The campaign had the following objectives:
Solidarité Sida took their message to the public in a broad and engaging mobilisation campaign, delivered jointly with French and international civil society partners. To maximise impact, interest and media coverage, the campaign was integrated into Solidarité Sida’s popular summer festival, Solidays, reaching an estimated 230,000 participants. The campaign was also endorsed and promoted by over 300 influential personalities (artists, youtubers, and other household names).
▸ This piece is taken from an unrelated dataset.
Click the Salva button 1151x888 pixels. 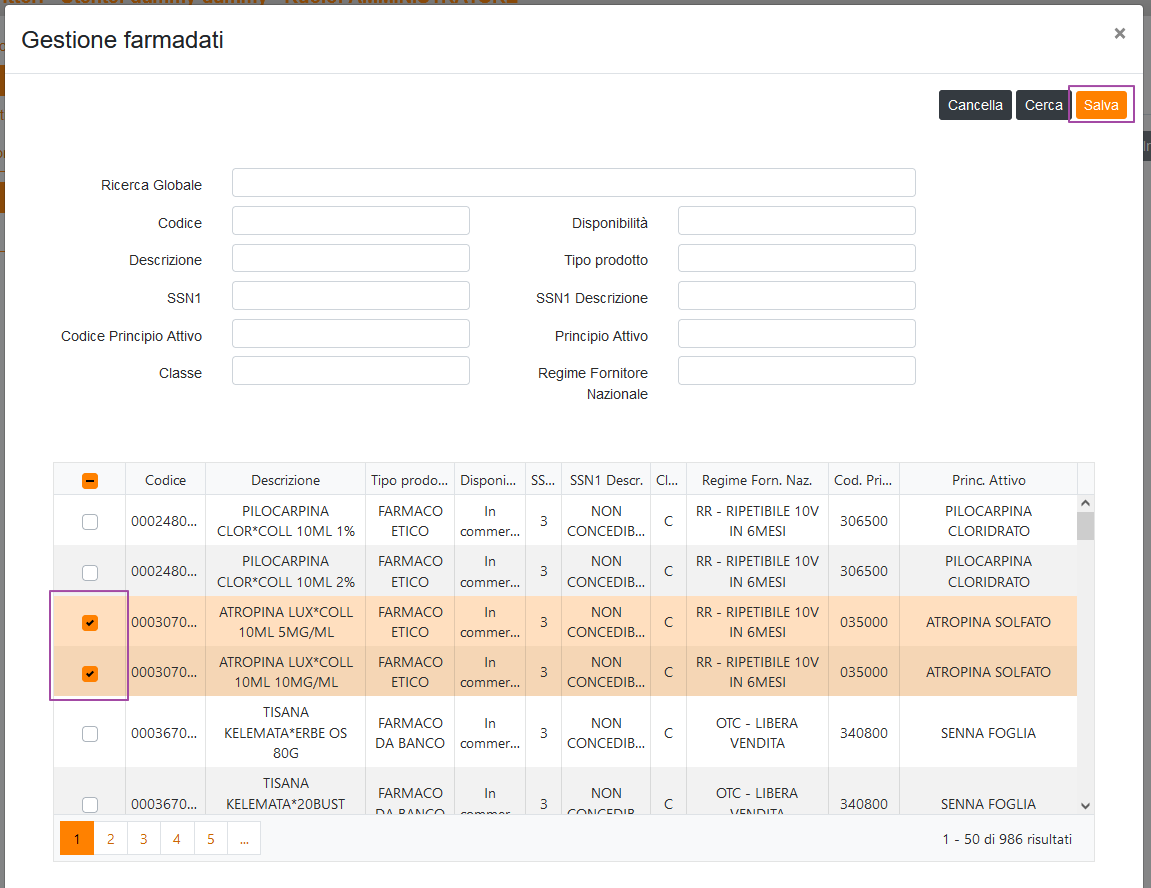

It was also timed to coincide with the main preparatory meetings for the G7 (presided in 2019 by France) and mobilisation continued throughout the summer period. This helped to influence the different legislative and financial decision-making processes on donor countries’ forthcoming pledges to the Global Fund.
The Global Fund replenishment conference hosted by France achieved its goal of raising 14 billion dollars, not only from donor countries across the world, but also from the private sector and private foundations. According to the Global Fund Sixth Replenishment Investment Case Report, these funds will save 16 million lives and avoid 234 million infections or cases of Aids, TB and Malaria between 2021 and 2023.
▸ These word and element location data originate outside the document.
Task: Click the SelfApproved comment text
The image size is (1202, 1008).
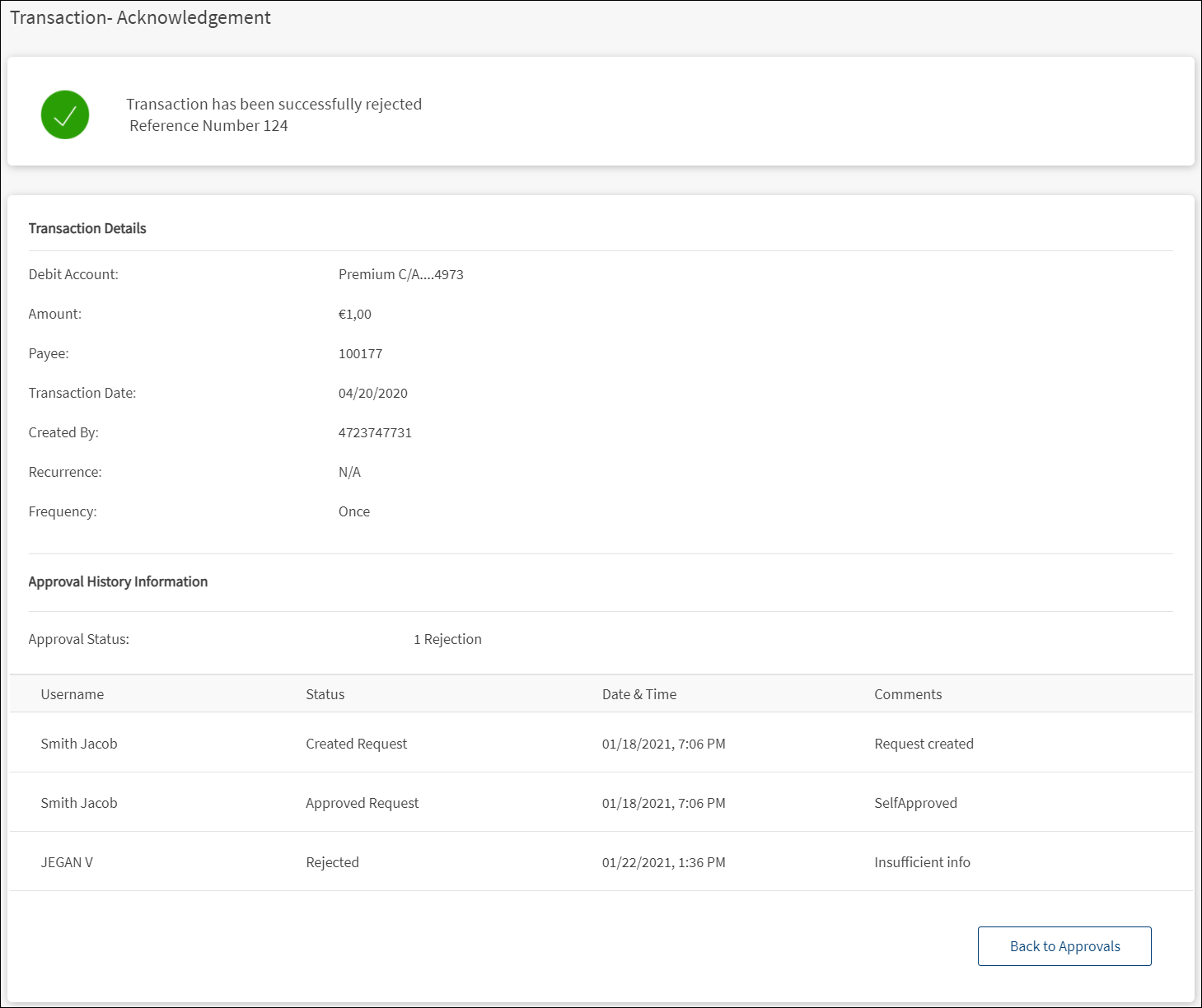Action: pos(915,803)
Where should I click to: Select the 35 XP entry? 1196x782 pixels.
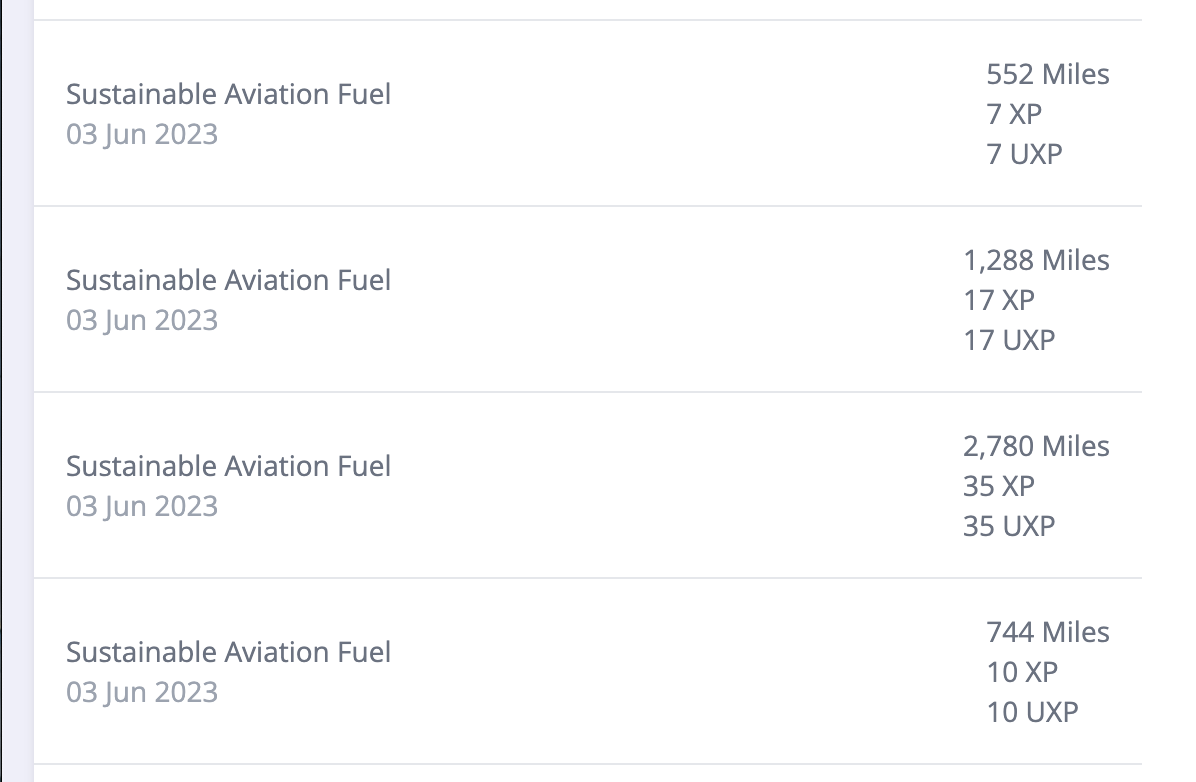point(999,486)
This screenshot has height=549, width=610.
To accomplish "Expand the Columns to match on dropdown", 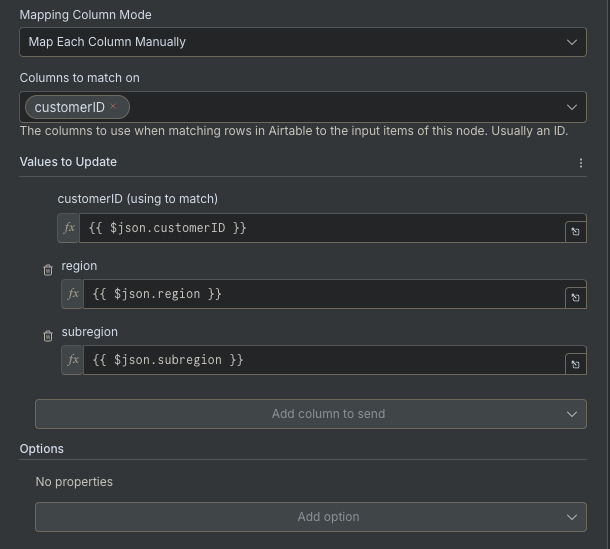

By ensuring that the issue became and remained centre-stage, and by supporting and encouraging France’s diplomatic efforts to secure financial commitments, the Treatment4all campaign played a direct part in making a success of the 6th Global Fund replenishment conference.
We might not expect development financing or the needs of an international organisation working on pandemics in poor countries to raise much interest or sympathy from the general public. Indeed, such questions often appear too technical or irrelevant to everyday life, or less important than other global issues such as climate change. But Solidarité Sida and its partners were able to develop a campaign with a simple and appealing message to the public, media and politicians: which was that alongside France, all countries had the means and the duty to commit to providing Treatment4All and bringing an end to the three major pandemics.
1. The perfect timing: the campaign was launched at the end of June 2019 during the Solidays festival, the perfect atmosphere to kickstart momentum and excellent media coverage, four months before the replenishment conference.
2. A simple, appealing message: #Treatment4All, focused principally on the fight against Aids (the Global Fund also tackles TB and malaria, but these are less well-known in France) and based on the simple principle of equal access for all to health and healthcare.
3. Endorsement from influential personalities and household names which boosted visibility, mainly through visuals and photographs of those supporting the campaign, notably President Macron et Elton John.
4. Support from French and international NGOs for the campaign.
5. The combination of music, enthusiasm and positive messaging ("a world without Aids is possible"), along with images and visuals reminding people of the need for urgent action.
6. The experience, know-how, means and networks of those who ran the campaign. Solidarité Sida and its partners have the ability to quickly and professionally organise large-scale public events, to raise significant funding, to obtain donated logistical and communication support, to mobilise thousands of volunteers, and to achieve privileged access to decision-makers and journalists.